WHAT THE TASK REQUIRES:
Copy out each record that follows exactly, and omit any picture you find.

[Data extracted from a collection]
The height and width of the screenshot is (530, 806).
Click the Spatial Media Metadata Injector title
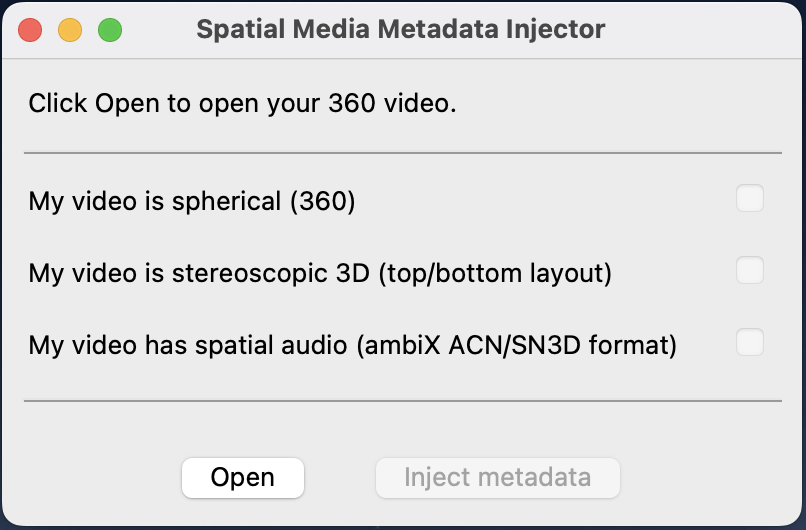coord(400,29)
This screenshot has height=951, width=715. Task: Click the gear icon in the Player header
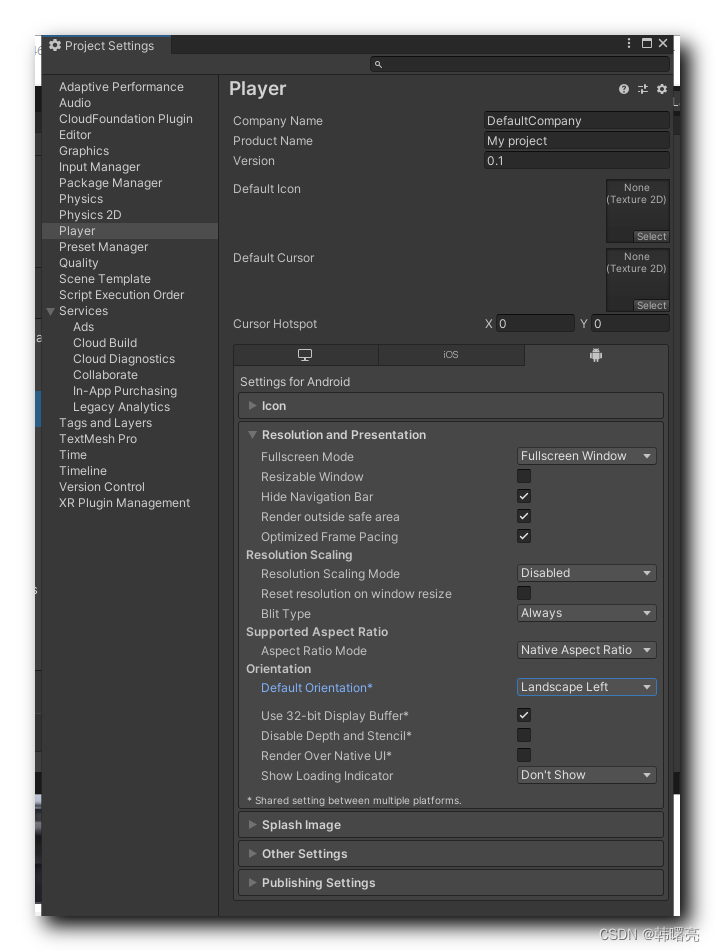click(661, 89)
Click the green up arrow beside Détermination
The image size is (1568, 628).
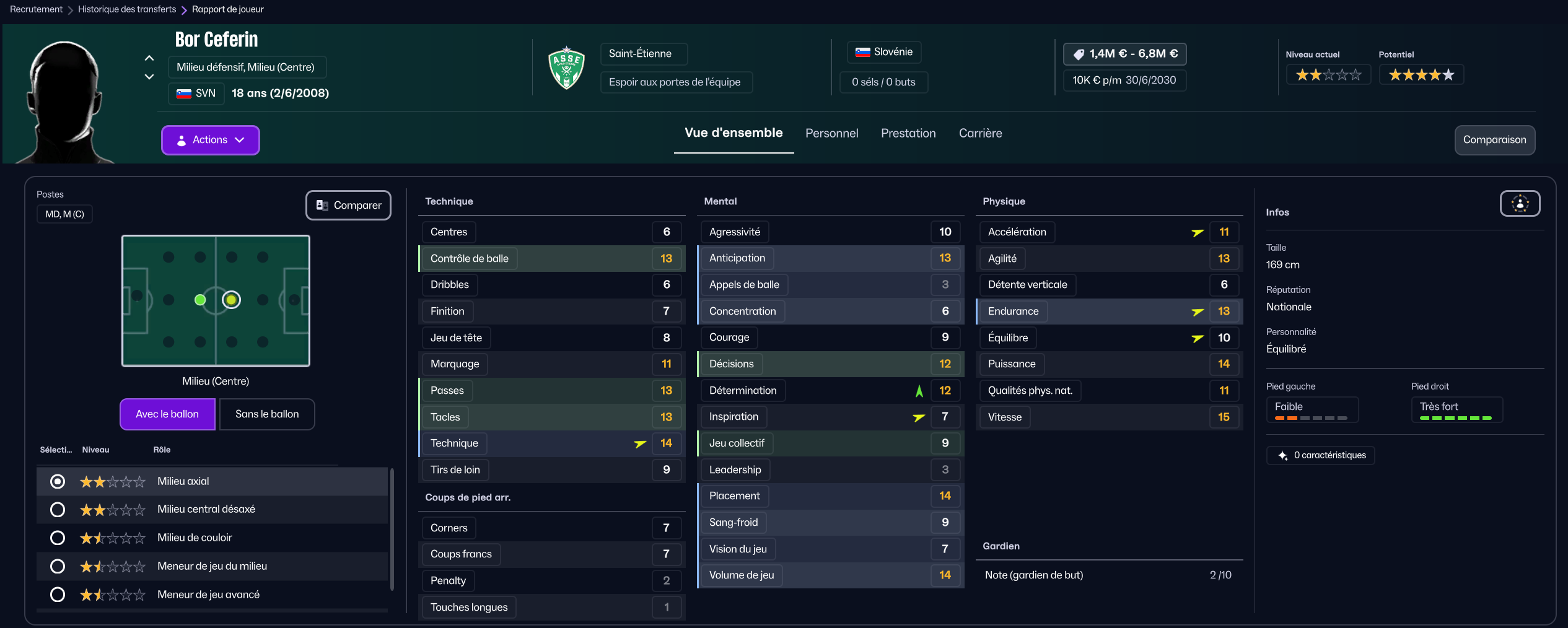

SOLVED PROBLEM:
The height and width of the screenshot is (530, 806).
Click the Spatial Media Metadata Injector title
coord(400,29)
This screenshot has height=951, width=715. Task: Click the gear icon in the Player header
click(661, 89)
Click the green up arrow beside Détermination
The image size is (1568, 628).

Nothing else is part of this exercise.